After the Rana Plaza disaster, some 1,200 small and medium factories were shut for failing to either achieve factory remediation or meet strong compliance requirements of buyers, according to the BGMEA.
For example, in 2012-13, there were 5,876 active garment factories affiliated with the BGMEA. In just one year, it came down to 4,222.
It rose to 4,560 in 2017-18 as owners of some big business groups reinvested and opened new complaint factories.
However, subcontracting firms, which was once the main source of developing fresh entrepreneurship in the apparel sector, died a slow death as a result of stringent compliance.
Khondaker Golam Moazzem, research director at the Centre for Policy Dialogue, said he was in favour of a brief extension of the Accord.
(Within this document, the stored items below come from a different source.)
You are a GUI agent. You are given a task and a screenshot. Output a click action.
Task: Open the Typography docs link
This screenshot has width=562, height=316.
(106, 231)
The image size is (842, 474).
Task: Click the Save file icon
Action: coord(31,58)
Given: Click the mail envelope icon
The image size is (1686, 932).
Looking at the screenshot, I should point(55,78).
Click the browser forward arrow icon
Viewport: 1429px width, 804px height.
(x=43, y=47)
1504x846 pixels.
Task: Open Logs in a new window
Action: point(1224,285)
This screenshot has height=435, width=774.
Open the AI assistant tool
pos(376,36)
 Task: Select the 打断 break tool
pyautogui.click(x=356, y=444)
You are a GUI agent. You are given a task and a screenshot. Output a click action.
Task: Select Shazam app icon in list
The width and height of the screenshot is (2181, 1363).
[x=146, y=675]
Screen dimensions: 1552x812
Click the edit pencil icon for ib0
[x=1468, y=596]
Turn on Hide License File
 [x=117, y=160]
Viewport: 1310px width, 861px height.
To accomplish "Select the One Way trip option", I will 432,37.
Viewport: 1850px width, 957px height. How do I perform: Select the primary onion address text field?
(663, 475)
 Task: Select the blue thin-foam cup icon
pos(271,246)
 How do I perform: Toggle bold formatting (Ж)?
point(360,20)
This will give the local inspection body, Remediation Coordination Cell (RCC) set up in May last year, some time before it becomes fully functional, he said.
Nazma Akter, president of Sommilito Garments Shomik Federation, a workers' rights group, supports the idea.
“Our position is and has been that it is useful for the Accord to continue to help in promoting industrial safety as long as it is necessary for those factories that are under Accord to be remediated,” said Tuomo Poutiainen, country director for the International Labour Organisation.
He too supports its extension until the RCC is strengthened.
On November 19, the IndustriALL Global Union urged the government to lift the High Court ban on Accord's operation.
Rob Wayss, executive director for Accord Bangladesh Operation, did not respond to The Daily Star's request for comment.
However, Joris Oldenziel, deputy director of the Accord on Fire and Building Safety in Bangladesh, told Reuters on November 21, “The consequences of a closure of the Accord liaison office in Bangladesh will be significant, immediate and damaging.”
Any premature shutdown of the Accord, leaving workers in unsafe circumstances, would jeopardise brands ability to source from a safe industry, he added.
Commerce Minister Tofail Ahmed, who spoke to Reuters on the same day, said, “We don't need them anymore.”
He added that the government was capable of monitoring factories.
Siddiqur Rahman, president of Bangladesh Garment Manufacturers and Exporters Association, declined to comment, saying it was now a matter for the court do decide.
Smart Jeans Limited challenged the operation of Accord last year. The court later ordered it to close its Bangladesh office by November 30.